The involvement of the coronary arterial vessels in APS is not frequent, and it occurs usually in young patients with no traditional risk factors for cardiovascular disease. aPL-associated acute coronary disease is closely related to the thrombogenic effect of the autoantibodies. A prompt diagnosis is mandatory to avoid complication.
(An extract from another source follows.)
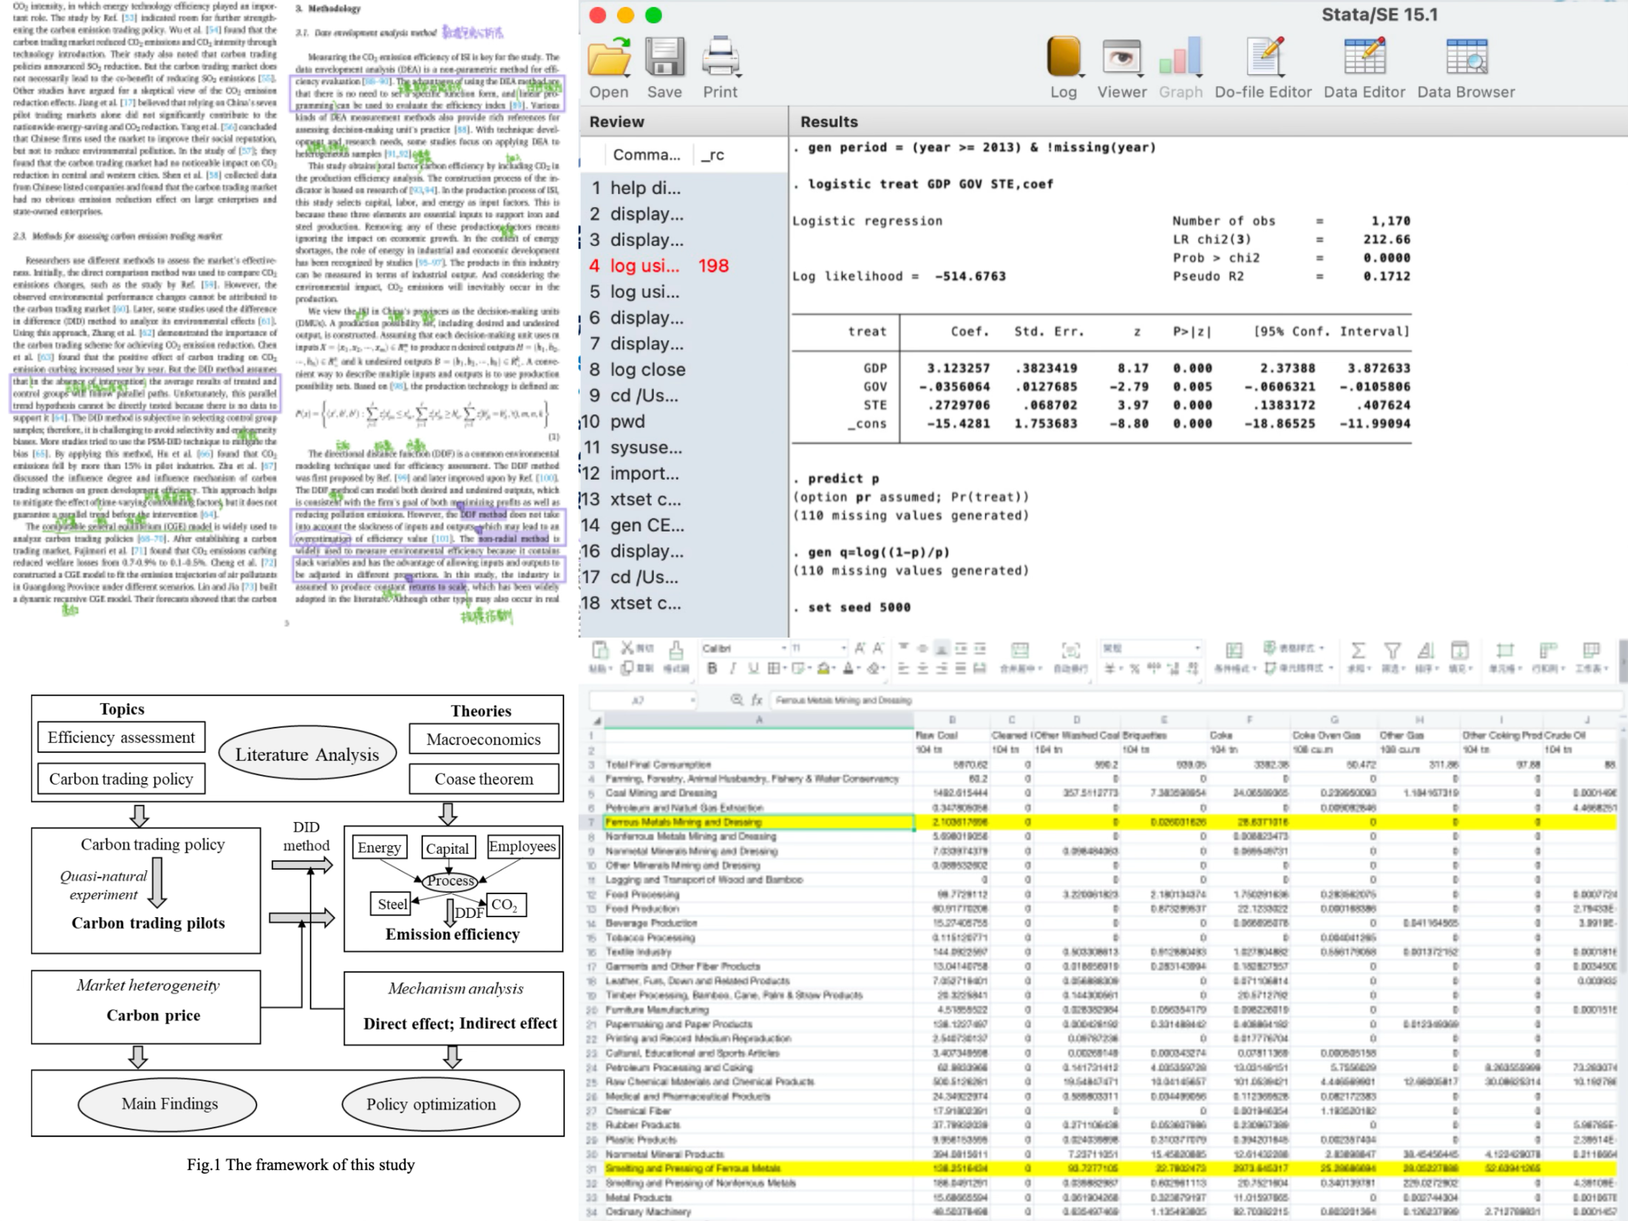Click the fill color bucket icon
Screen dimensions: 1628x1221
824,668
Although no large clinical studies are published in the literature, there is a general agreement on some guideline points (Table 1).
Table 1

Cornerstones for APS diagnosis and treatment in patients with acute coronary syndrome

▪ The diagnosis of APS should be taken into consideration in patients with acute coronary syndrome when:

- the patient’s age is young (<55 in men and <65 in women),

- coronary arteries display normal angiography,

- there are no other traditional cardiovascular risk factors,

- there is no history of drug abuse,

- there are no other causes of heart diseases (i.e., congenital abnormalities).

▪ Treatment of acute coronary thrombosis is not different in aPL-positive and aPL-negative patients.

▪ Anticoagulation with a target INR >3.0 has been recently suggested in APS patients and arterial thrombosis.

▪ The persistent presence of medium-high aPL titers is a risk for arterial recurrences, and anticoagulation should be continued.

▪ The elimination or reduction of other cardiovascular risk factors is mandatory.

▪ There are no data to recommend additional treatments (i.e., aspirin, hydroxychloroquine, or statins).